> _Extracted text_
Segment Open
America’s last remaining uranium mill, located in Blanding, has been violating federal safety standards, a regional environmental group has charged in federal court.
The Grand Canyon Trust, which has long opposed uranium mining near the Grand Canyon, has filed its intent to sue in Utah Federal District Court. At issue is whether the White Mesa uranium mill is operating outside of the law and contaminating the area with high radiation and dust levels. Taylor McKinnon is the energy program director of the Trust.
"Agencies aren’t enforcing, and citizens need to. That’s what’s happening here. Utah isn’t doing its job, so we’re going to do that job.”
McKinnon says monitoring has established that federal standards for radon emissions have repeatedly been violated.
“We think these are pretty clear numerical violations. There’s not a lot of wiggle room. Based on monthly reports, those emissions have now exceeded the standard two years running,” he said.
The majority of material processed at the White Mesa mill is not uranium ore, but contaminated materials from superfund sites all across the US. By one estimate, each year 800,000 tons of radioactive waste is created, which now resides in five containment ponds. McKinnon says this goes against standard practices.
“Uranium mills are required to have no more than two impoundments. This facility has many more than that. These are requirements that are set forth in law and regulations for the purpose of ensuring that the facility does not emit radiological pollution, and to ensure that cleanup happens on an ongoing basis, rather than cleanup needs accumulating, and a potential big cleanup being necessitated if they close down. These are laws and regulations that were designed on the heels of the last big uranium cleanup in our region that has involved mill cleanups in Moab and Mexican Hat and Shiprock and Tuba City, the list goes on,” McKinnon said.
The company that operates the Blanding mill is Energy Fuels, the same company that won approval for, and then abandoned plans for building another uranium mill in Colorado’s Paradox Valley.
“What Energy Fuels right now is proposing to do is put the mill on standby. So there’s a paradigm here where the mill can purportedly be turned on and off over time, without ever having to be subject to full closure and reclamation,” McKinnon said.
Energy Fuels has declined to discuss the lawsuit, but issued a statement that the “issues are being addressed,” and that there have been “no violations” at the mill.
The White Mesa Mill is near the village of White Mesa, home to 300 members of the Ute Mountain Ute tribe, which has opposed permits for the mill at every turn.
Segment Closed
> _Work to be completed_
Reproduce the part of the uranium mill article starting at "The Grand Canyon Trust, which" and ending at "repeatedly been violated.". Rely only on the text about the White Mesa uranium mill.

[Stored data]
Segment Open
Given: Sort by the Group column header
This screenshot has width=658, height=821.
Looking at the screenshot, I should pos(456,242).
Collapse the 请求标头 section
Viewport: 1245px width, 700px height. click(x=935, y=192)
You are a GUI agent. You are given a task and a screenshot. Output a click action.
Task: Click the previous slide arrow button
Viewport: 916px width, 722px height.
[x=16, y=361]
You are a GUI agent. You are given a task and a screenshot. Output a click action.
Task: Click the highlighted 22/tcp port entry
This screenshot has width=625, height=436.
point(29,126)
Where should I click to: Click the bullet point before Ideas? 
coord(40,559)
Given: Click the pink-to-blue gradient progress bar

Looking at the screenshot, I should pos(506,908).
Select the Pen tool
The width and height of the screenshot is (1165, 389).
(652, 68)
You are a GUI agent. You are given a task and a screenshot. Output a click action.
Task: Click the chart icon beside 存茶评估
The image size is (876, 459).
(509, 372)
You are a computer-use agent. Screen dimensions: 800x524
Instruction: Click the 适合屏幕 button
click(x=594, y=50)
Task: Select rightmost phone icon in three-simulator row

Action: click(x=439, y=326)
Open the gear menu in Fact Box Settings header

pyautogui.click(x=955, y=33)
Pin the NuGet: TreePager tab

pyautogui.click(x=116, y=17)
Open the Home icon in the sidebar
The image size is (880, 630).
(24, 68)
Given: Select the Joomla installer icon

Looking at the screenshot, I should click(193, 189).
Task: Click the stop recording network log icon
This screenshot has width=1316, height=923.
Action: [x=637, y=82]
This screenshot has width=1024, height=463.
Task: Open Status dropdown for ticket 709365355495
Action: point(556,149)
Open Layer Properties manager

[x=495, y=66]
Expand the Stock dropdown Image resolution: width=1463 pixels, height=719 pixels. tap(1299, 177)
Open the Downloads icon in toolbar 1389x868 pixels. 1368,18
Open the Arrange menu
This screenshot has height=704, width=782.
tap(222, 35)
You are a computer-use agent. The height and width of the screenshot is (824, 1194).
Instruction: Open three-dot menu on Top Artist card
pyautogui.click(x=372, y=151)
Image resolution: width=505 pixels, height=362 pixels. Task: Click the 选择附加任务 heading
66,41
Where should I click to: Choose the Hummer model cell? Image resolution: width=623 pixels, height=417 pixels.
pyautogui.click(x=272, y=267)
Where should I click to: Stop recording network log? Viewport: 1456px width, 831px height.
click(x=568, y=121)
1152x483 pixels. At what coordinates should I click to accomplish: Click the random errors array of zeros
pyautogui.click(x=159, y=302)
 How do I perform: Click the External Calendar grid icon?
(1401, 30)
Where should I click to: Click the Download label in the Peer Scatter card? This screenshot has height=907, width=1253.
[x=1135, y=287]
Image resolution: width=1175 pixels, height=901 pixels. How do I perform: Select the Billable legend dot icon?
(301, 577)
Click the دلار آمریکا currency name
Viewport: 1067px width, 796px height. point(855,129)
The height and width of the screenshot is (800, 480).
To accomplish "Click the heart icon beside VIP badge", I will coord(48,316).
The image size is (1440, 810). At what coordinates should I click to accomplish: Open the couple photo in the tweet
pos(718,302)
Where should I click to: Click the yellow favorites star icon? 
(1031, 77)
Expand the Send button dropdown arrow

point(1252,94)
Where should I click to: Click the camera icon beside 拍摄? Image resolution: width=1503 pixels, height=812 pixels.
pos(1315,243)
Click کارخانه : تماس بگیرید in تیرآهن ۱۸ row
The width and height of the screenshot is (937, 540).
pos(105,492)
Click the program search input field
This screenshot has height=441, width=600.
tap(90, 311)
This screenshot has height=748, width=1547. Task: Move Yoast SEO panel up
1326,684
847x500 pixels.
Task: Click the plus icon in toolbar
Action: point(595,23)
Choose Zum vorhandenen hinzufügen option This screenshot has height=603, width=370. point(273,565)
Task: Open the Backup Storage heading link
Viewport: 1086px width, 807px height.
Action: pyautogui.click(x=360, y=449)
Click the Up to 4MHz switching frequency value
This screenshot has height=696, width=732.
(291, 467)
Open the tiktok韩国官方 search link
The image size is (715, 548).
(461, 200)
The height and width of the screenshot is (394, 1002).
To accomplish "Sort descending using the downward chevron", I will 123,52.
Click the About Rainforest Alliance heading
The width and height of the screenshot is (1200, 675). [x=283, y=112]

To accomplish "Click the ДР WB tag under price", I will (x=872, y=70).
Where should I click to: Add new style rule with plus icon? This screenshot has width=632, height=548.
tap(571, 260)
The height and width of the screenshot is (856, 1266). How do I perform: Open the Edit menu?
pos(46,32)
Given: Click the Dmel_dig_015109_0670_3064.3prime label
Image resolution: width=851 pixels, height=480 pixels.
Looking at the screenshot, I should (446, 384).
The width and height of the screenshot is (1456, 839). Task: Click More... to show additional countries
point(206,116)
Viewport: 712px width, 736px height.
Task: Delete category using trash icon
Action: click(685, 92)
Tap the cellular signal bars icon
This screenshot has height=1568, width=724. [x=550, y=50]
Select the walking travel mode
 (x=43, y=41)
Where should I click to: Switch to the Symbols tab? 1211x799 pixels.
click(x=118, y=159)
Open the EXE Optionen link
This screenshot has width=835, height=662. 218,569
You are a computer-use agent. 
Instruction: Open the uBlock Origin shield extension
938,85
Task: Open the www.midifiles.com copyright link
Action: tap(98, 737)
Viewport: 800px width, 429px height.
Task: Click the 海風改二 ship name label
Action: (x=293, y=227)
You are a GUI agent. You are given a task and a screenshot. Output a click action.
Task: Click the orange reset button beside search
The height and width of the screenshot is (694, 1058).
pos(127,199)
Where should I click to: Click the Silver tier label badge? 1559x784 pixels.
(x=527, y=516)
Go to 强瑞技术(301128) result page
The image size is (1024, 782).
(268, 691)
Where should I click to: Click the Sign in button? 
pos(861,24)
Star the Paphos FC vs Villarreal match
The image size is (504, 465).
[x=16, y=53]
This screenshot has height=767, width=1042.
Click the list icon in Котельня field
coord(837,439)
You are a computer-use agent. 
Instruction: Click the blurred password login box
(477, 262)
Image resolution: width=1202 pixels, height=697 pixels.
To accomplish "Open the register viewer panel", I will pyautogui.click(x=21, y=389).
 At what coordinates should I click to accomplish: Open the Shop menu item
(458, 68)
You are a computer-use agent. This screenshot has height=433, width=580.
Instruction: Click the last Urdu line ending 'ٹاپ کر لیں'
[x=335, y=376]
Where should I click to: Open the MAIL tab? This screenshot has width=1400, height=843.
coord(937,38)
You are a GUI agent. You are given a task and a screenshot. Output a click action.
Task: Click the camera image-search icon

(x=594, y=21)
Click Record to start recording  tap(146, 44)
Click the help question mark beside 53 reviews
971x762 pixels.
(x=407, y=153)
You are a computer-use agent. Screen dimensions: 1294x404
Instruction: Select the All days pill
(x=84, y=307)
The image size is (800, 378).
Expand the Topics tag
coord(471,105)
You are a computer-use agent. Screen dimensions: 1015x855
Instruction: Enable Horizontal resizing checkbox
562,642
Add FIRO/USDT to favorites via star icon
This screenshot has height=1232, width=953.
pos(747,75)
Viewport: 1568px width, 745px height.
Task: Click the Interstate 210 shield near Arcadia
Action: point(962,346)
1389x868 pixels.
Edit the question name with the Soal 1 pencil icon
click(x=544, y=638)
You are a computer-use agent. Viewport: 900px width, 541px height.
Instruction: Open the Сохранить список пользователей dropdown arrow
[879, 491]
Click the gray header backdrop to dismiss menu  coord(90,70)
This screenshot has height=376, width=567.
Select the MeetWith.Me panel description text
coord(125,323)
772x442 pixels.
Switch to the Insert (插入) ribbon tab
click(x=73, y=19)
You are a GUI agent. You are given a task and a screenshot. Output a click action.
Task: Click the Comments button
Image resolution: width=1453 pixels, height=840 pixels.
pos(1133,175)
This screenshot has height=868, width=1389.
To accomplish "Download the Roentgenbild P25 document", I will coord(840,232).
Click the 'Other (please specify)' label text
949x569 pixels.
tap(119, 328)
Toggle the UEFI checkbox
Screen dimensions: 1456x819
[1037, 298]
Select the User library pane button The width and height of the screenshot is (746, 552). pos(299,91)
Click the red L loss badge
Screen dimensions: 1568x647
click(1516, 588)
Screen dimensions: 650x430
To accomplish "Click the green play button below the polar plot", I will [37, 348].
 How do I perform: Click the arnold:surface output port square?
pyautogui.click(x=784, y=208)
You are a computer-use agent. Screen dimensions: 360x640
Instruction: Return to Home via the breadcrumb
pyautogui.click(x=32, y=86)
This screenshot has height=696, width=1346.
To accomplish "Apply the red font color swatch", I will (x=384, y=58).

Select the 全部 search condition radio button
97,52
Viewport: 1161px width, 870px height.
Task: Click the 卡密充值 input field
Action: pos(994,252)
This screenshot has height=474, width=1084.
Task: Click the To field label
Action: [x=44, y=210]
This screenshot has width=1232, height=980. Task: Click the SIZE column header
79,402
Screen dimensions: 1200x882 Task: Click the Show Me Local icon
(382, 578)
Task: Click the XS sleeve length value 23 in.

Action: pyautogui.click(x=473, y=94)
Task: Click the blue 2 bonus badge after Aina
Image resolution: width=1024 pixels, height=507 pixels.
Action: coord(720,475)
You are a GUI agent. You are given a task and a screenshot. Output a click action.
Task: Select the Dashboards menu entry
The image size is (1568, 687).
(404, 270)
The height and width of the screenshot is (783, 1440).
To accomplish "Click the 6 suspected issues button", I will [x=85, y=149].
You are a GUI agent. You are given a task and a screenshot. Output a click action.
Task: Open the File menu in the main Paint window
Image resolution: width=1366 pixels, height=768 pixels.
Segment Closed
> _Task solution_
The Grand Canyon Trust, which has long opposed uranium mining near the Grand Canyon, has filed its intent to sue in Utah Federal District Court. At issue is whether the White Mesa uranium mill is operating outside of the law and contaminating the area with high radiation and dust levels. Taylor McKinnon is the energy program director of the Trust.
"Agencies aren’t enforcing, and citizens need to. That’s what’s happening here. Utah isn’t doing its job, so we’re going to do that job.”
McKinnon says monitoring has established that federal standards for radon emissions have repeatedly been violated.